Como dice Séneca, hay que probar las palabras con hechos; y si se puede tener hechos (acertados) sin palabras (retóricas), mejor. Cada voz es un riesgo: por la boca muere el pez.
El lenguaje confunde, o al menos no guía de forma certera: es como un espejo sucio en el que nos reflejamos, pero con una imagen por completar. Y ya se sabe que rellenamos la ambigüedad con nuestras expectativas: vemos lo que queremos ver.
Las palabras son imprescindibles, y buenas si están dichas con buen espíritu y sin demasiada torpeza. Pero no cambian nada. Una vida es mejor o peor en función de sus hechos, no por sus discursos y ni siquiera por sus ideas. El indicio de la sabiduría, insiste Séneca, es la concordancia de las palabras con los hechos, «la constante igualdad del hombre consigo mismo». Yo añadiría: y si hay más hechos que palabras, mejor.
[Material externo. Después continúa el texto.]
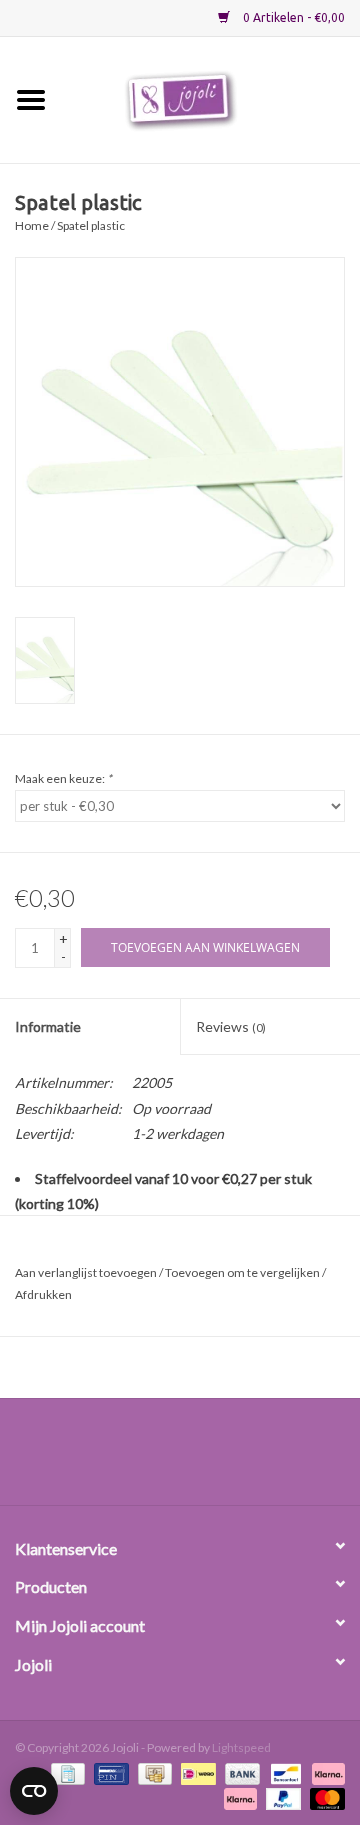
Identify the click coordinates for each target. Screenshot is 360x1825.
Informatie (48, 1026)
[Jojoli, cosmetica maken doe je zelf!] (211, 98)
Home (32, 225)
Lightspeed (241, 1747)
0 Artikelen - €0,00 (292, 17)
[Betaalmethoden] (65, 1772)
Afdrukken (43, 1294)
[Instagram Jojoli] (215, 1459)
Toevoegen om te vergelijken (243, 1272)
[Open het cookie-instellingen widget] (34, 1787)
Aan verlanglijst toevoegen (86, 1272)
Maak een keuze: (63, 778)
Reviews (231, 1026)
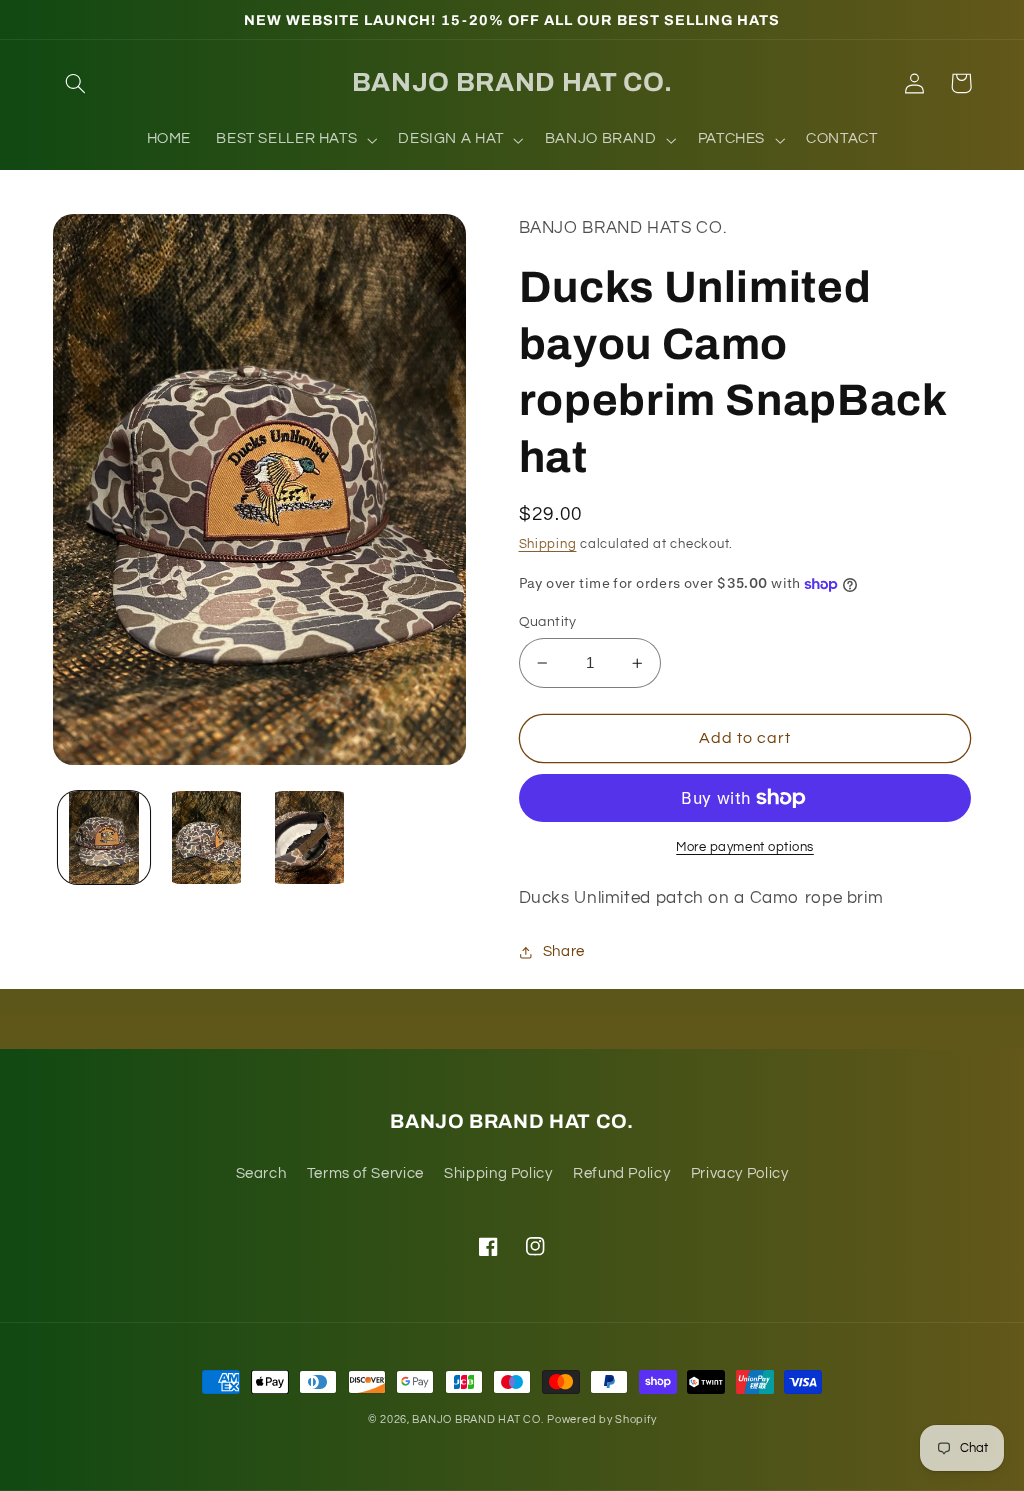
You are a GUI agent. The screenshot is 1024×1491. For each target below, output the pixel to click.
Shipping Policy (498, 1173)
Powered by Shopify (601, 1419)
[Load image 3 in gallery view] (309, 837)
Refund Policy (621, 1173)
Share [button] (564, 951)
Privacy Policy (740, 1173)
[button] (76, 83)
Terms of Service (365, 1173)
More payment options (745, 847)
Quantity (548, 622)
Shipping (548, 544)
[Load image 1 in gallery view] (104, 837)
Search (261, 1173)
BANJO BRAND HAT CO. (477, 1419)
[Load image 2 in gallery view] (207, 837)
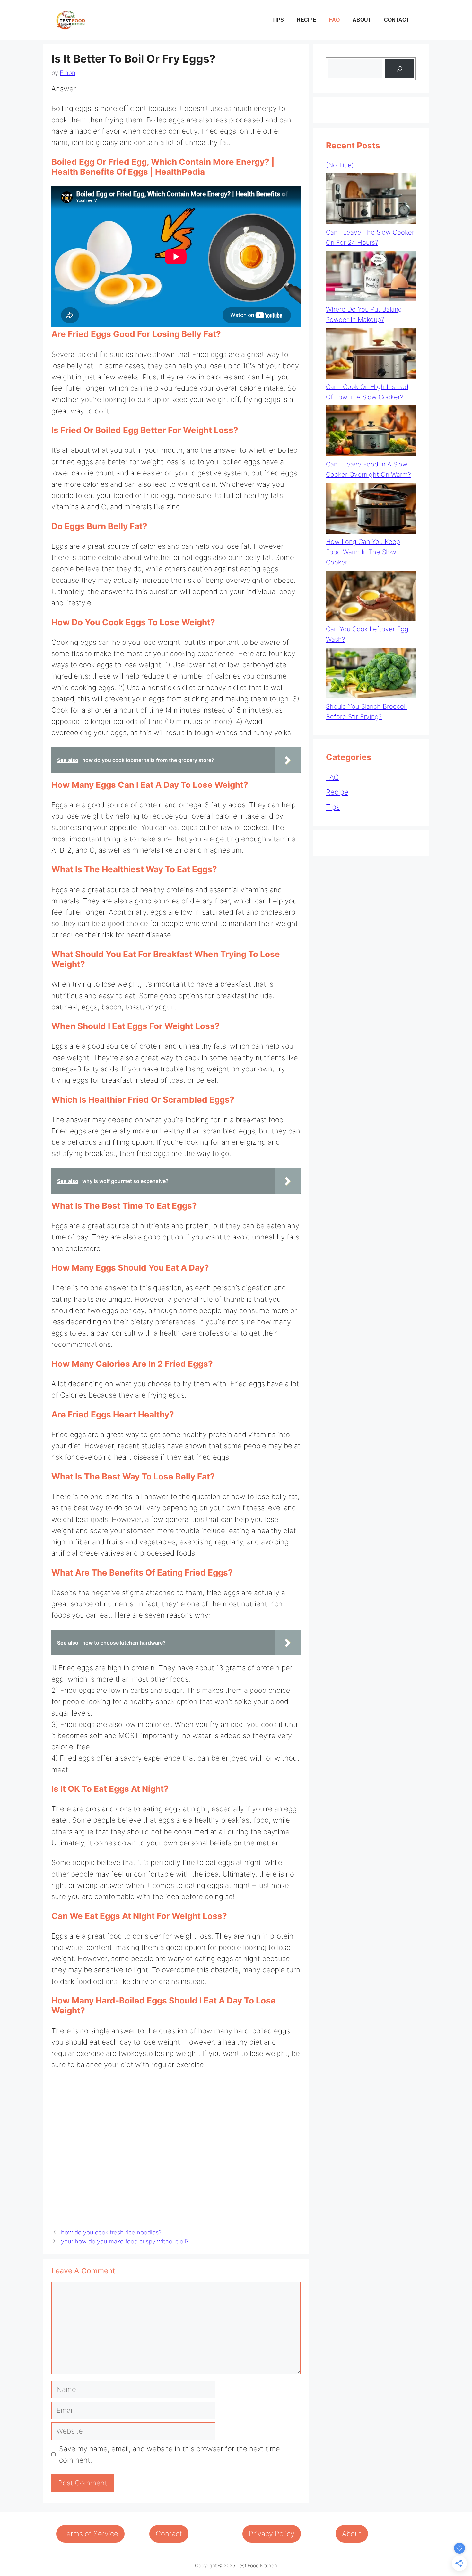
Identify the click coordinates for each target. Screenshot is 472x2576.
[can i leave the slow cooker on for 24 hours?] (371, 200)
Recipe (306, 19)
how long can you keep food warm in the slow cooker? (363, 552)
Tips (278, 19)
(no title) (340, 165)
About (362, 19)
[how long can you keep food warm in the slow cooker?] (371, 510)
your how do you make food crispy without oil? (125, 2241)
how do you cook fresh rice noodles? (111, 2232)
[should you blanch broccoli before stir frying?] (371, 674)
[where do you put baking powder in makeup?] (371, 278)
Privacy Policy (271, 2533)
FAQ (334, 19)
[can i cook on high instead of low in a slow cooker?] (371, 355)
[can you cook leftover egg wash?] (371, 597)
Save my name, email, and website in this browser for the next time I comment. (171, 2454)
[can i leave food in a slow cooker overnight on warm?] (371, 432)
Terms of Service (90, 2533)
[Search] (399, 68)
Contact (396, 19)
Tienen suerte los que exhiben poco parloteo: se confundirán menos y tendrán más tiempo para actuar. El verbo no está en el principio; es una herramienta útil pero que siempre nos dejamos por en medio. Ahora bien, para el que no es feliz, la palabra puede servir de brújula y consuelo. Por eso hablamos, por eso escribimos. Por eso, aunque envidiemos la sencillez que no tenemos, seguimos pensando.